■ **DIRECTIONS**
Below are entries; repeat exactly, and nothing else, the lines from the one holding "Given: Open the Name Box dropdown arrow" through the one holding "You are a computer-use", inclusive. Leave the pictures out.

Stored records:
▬▬▬▬▬▬▬▬▬▬
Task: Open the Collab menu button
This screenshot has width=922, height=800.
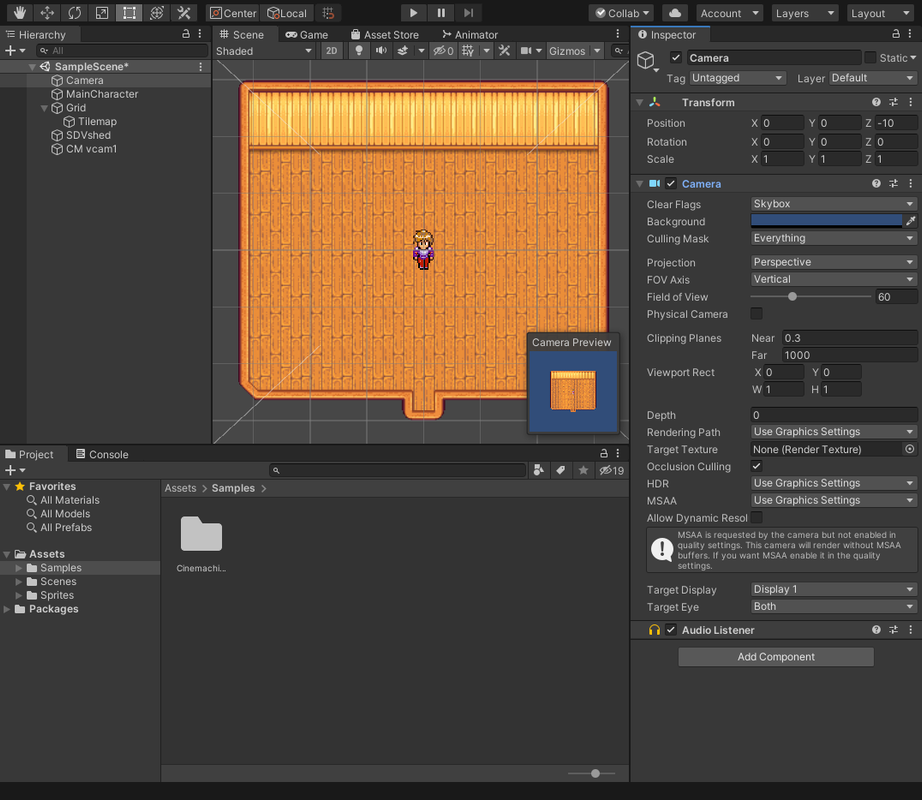Action: point(621,13)
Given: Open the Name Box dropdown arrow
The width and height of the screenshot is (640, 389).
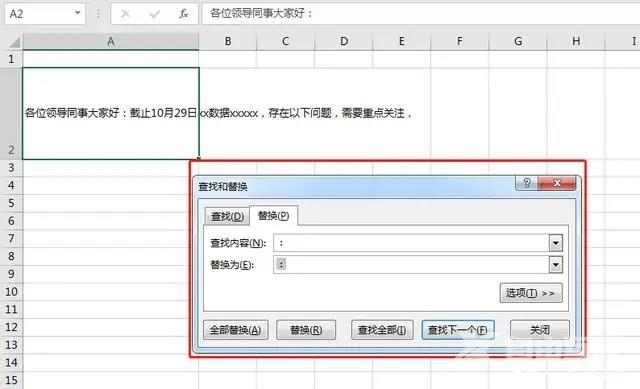Looking at the screenshot, I should (x=77, y=13).
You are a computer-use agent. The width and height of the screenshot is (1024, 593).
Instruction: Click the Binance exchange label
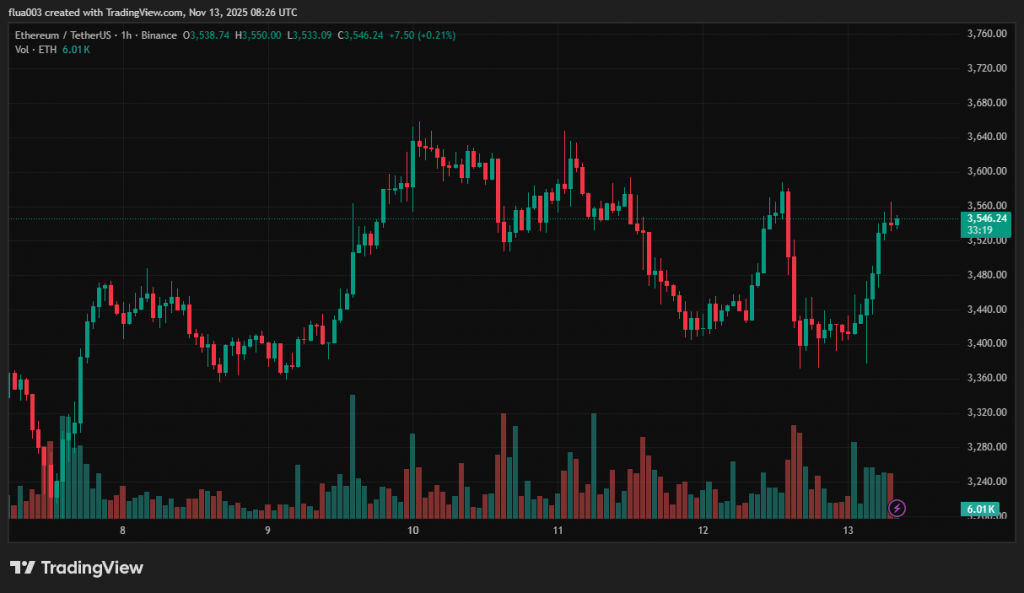[x=158, y=35]
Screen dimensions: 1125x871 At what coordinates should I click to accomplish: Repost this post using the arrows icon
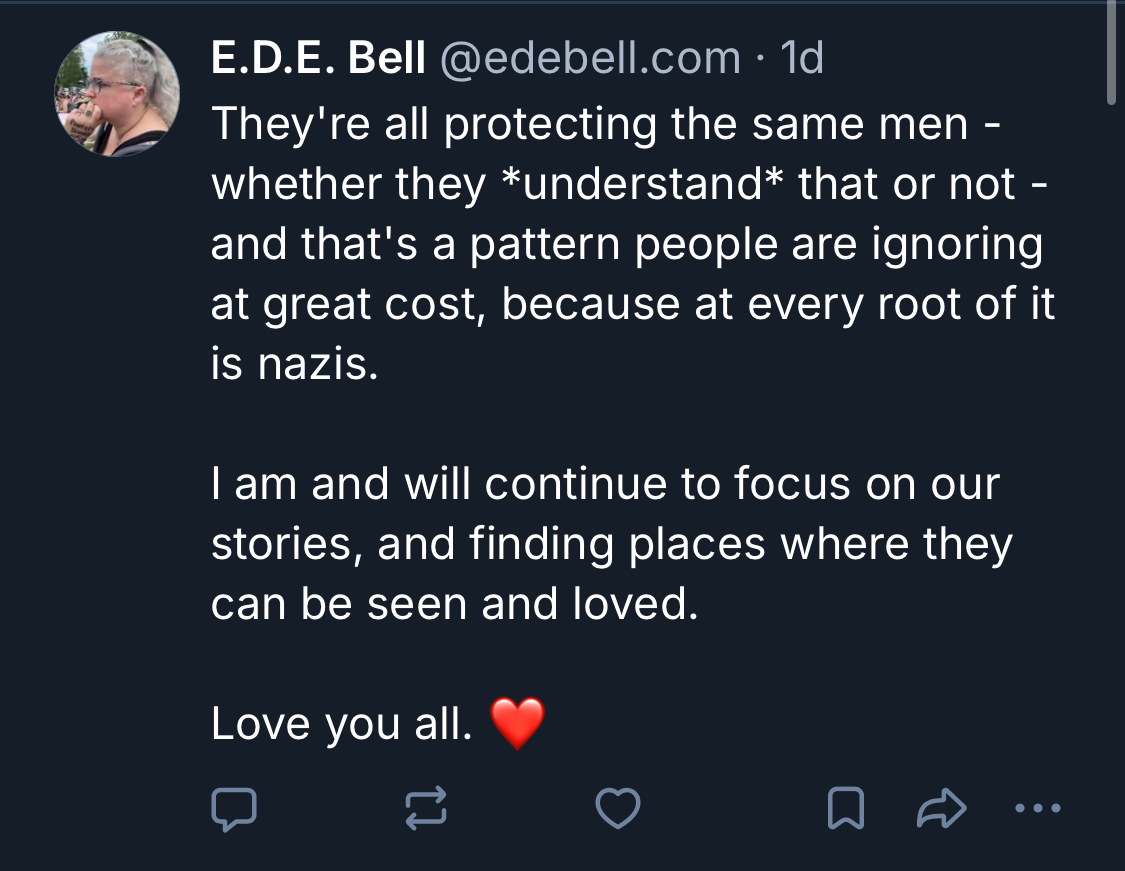coord(426,809)
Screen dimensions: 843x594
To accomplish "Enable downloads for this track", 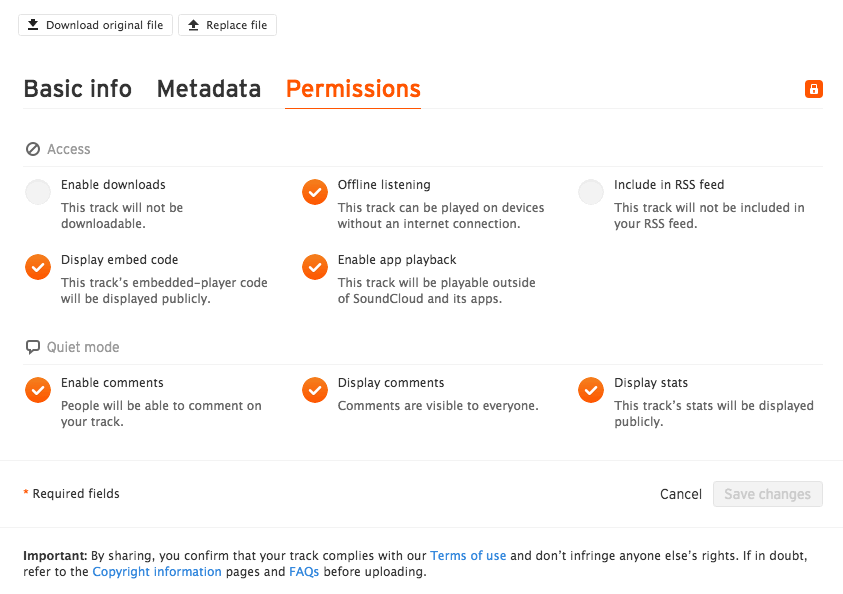I will (38, 192).
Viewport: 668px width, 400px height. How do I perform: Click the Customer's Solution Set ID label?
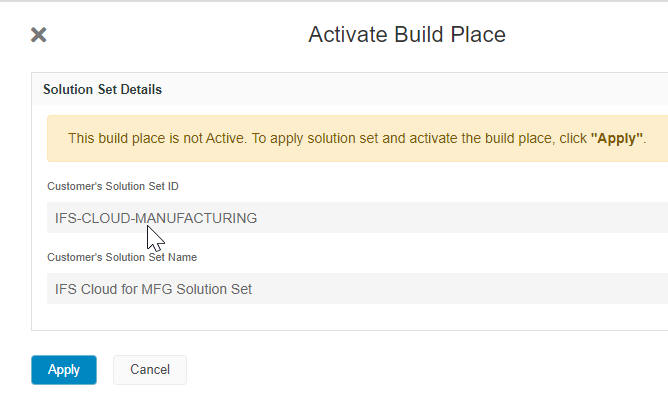tap(113, 186)
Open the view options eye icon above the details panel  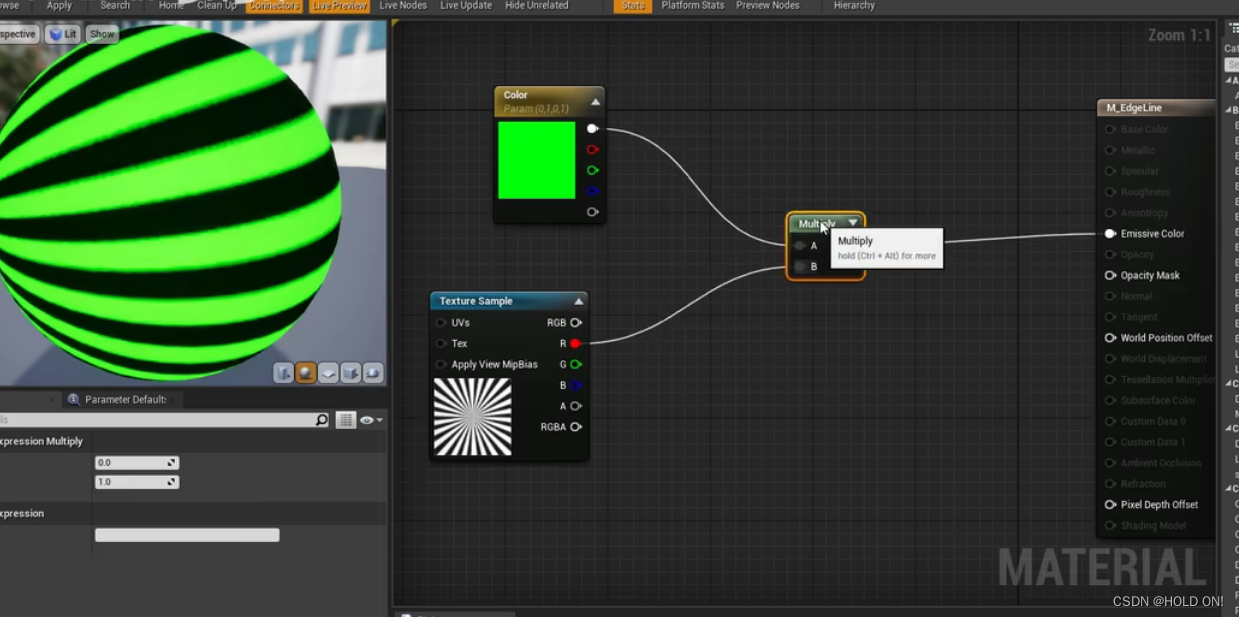[367, 419]
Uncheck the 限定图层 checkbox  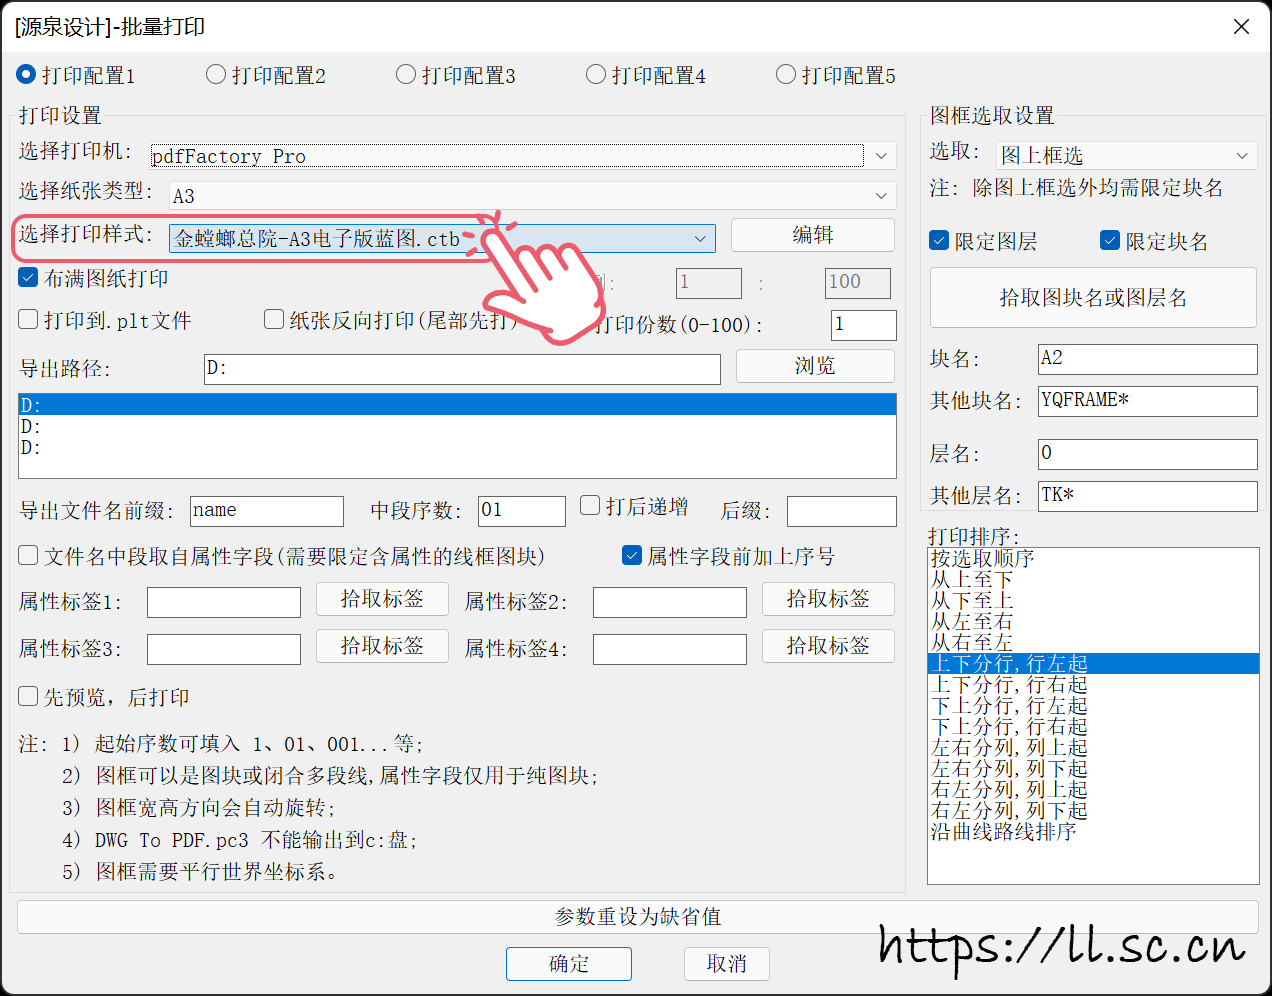pos(939,241)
▬▬▬▬▬▬▬▬▬▬
■ **ANSWER AREA**
Given: Open the Name Box dropdown arrow
The width and height of the screenshot is (640, 389).
Looking at the screenshot, I should (x=77, y=13).
You are a computer-use agent. The width and height of the screenshot is (1024, 593).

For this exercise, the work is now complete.